» **What you will do**
Print this span of the material below exactly: the line with "Task: Click the Enable SSO button", the line with "The image size is (1440, 900).", and every line between them, but nothing else.

» **Exercise inputs**
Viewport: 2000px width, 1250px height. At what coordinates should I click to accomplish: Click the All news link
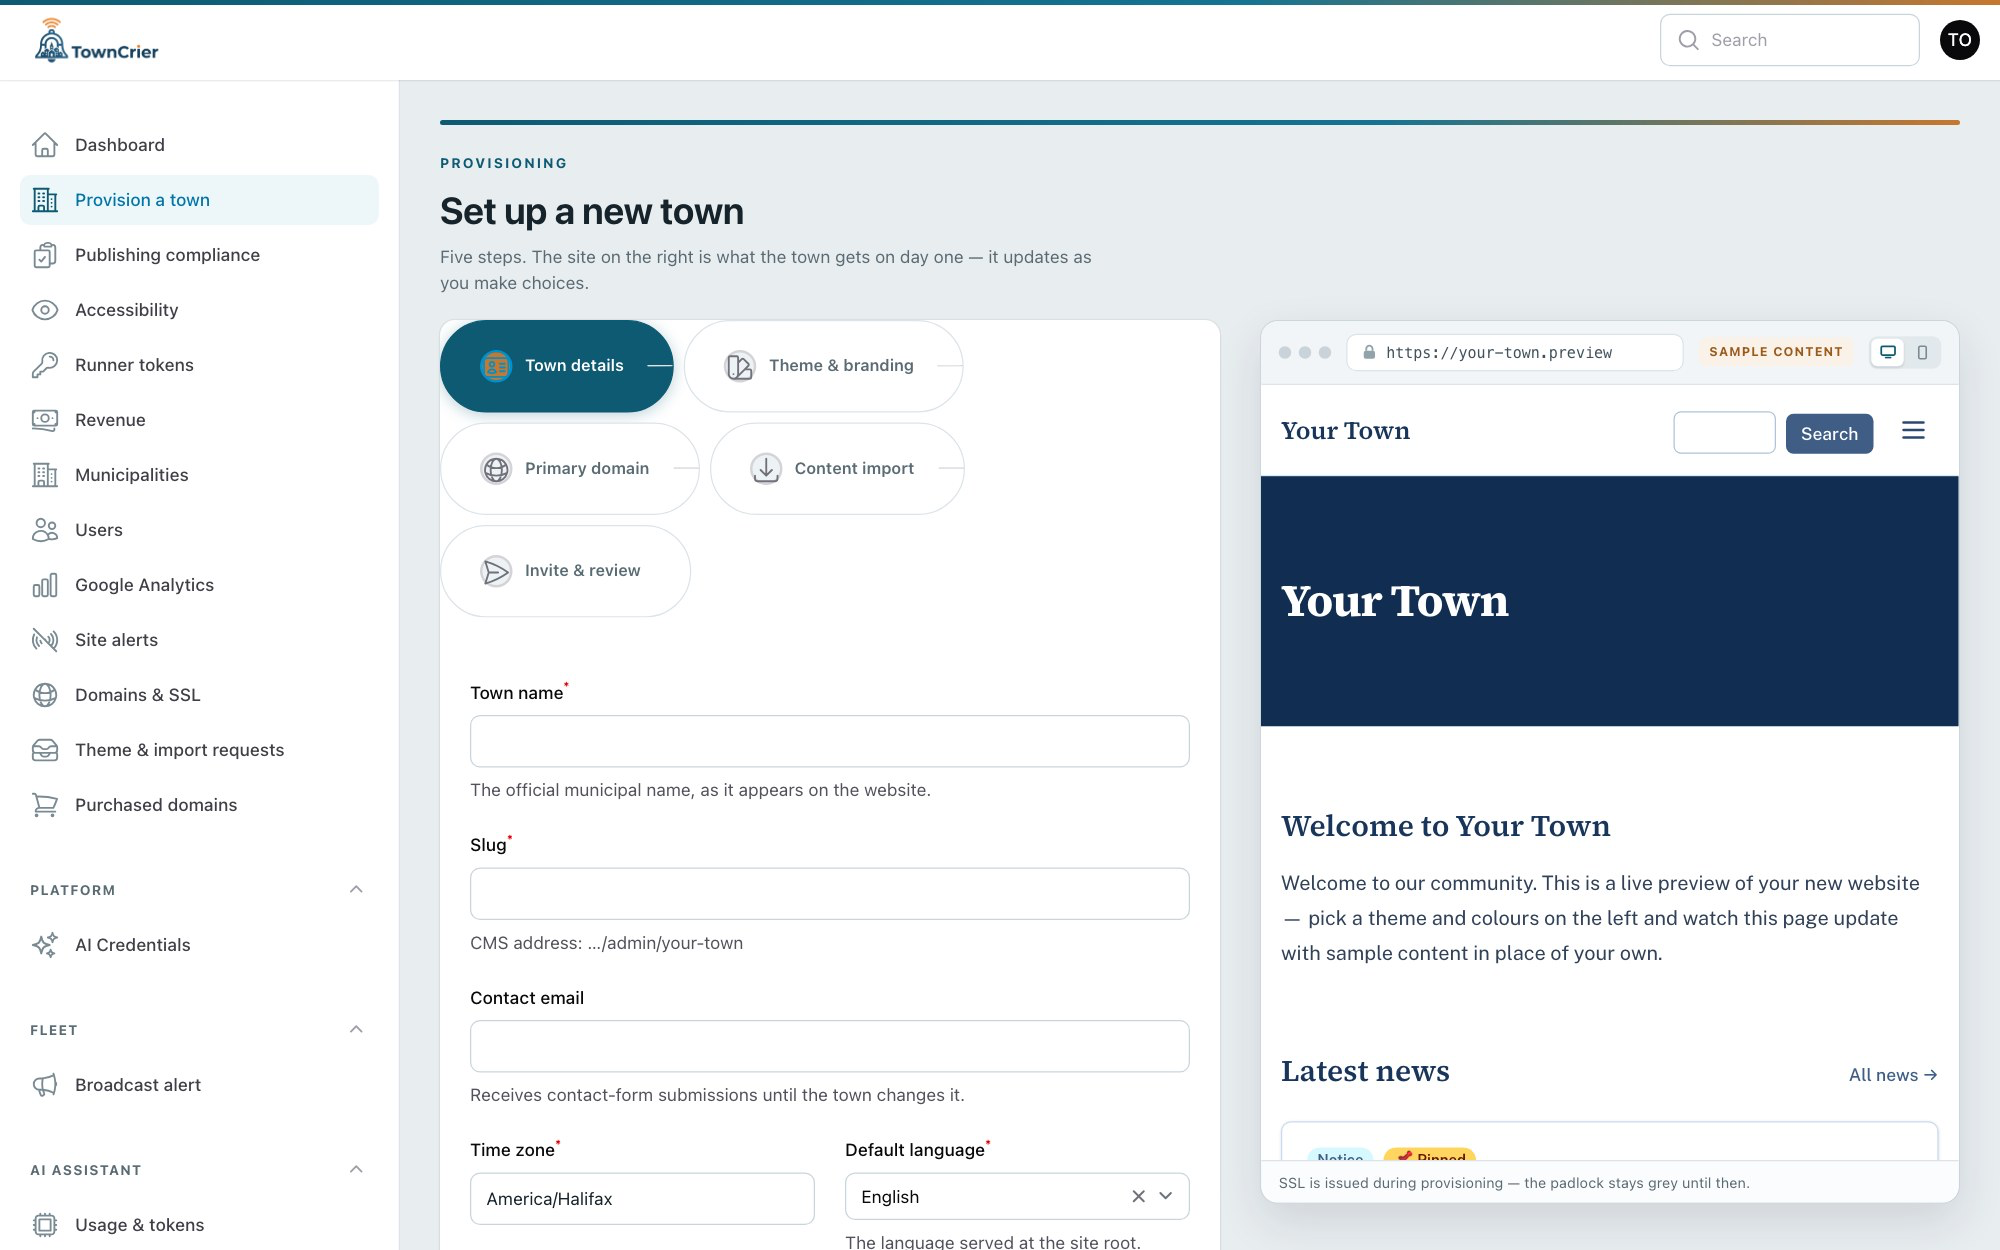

---

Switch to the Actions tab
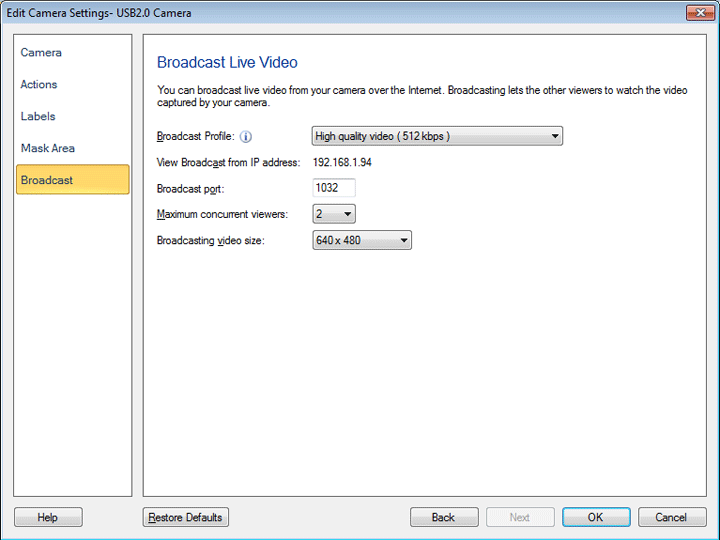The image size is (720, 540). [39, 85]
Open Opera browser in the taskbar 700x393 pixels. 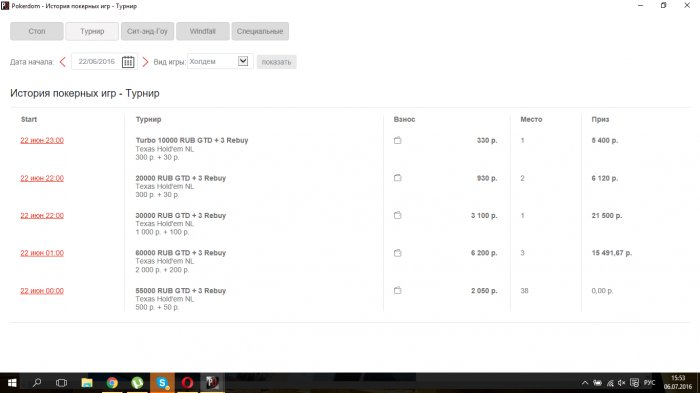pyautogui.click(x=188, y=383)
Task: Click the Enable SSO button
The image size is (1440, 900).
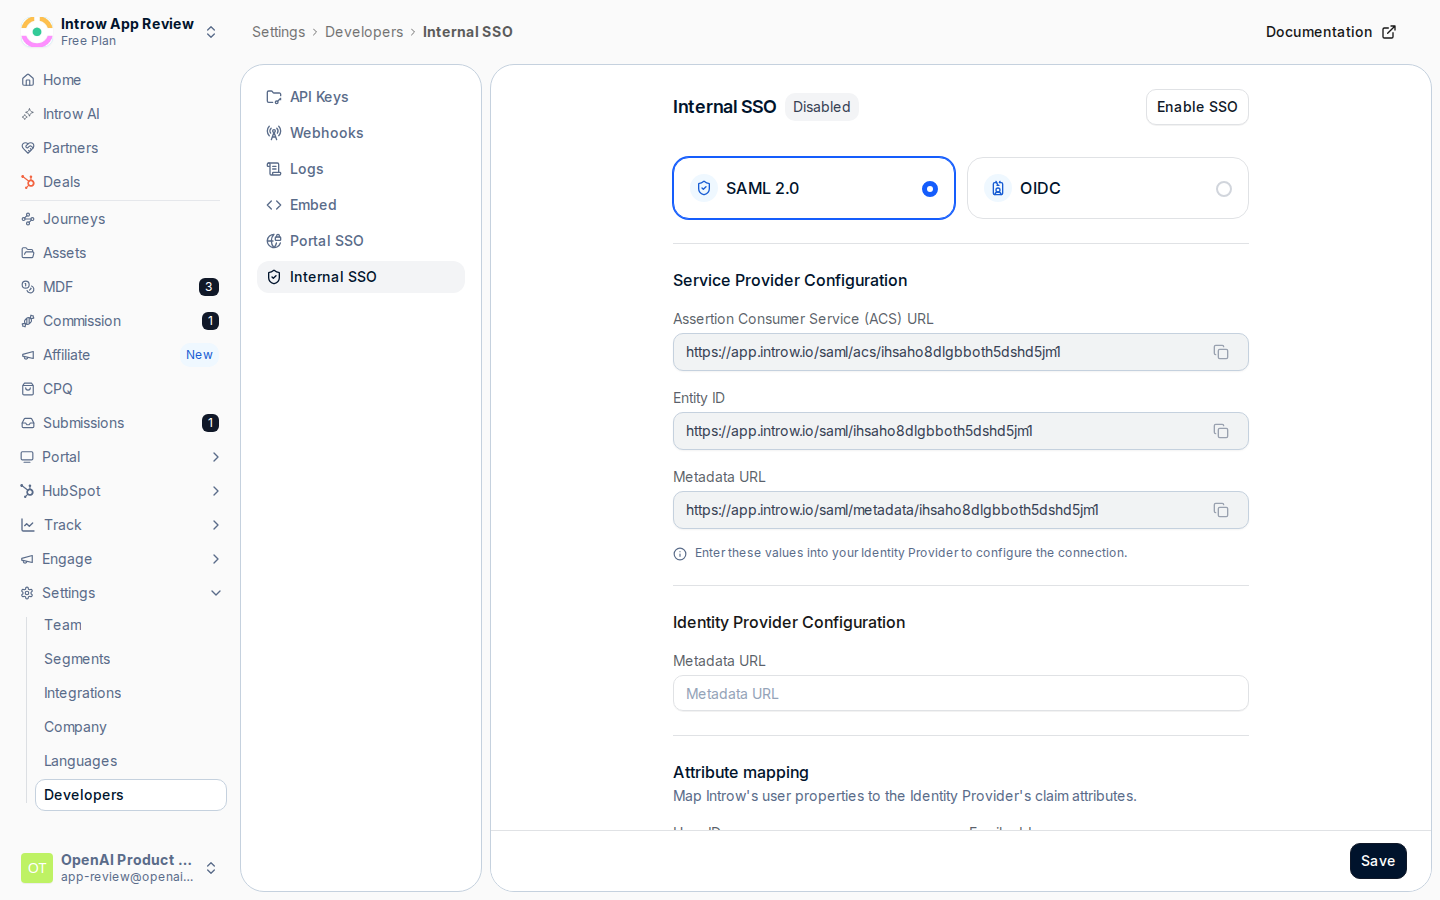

» **Reply**
Task: Click the Enable SSO button
The image size is (1440, 900).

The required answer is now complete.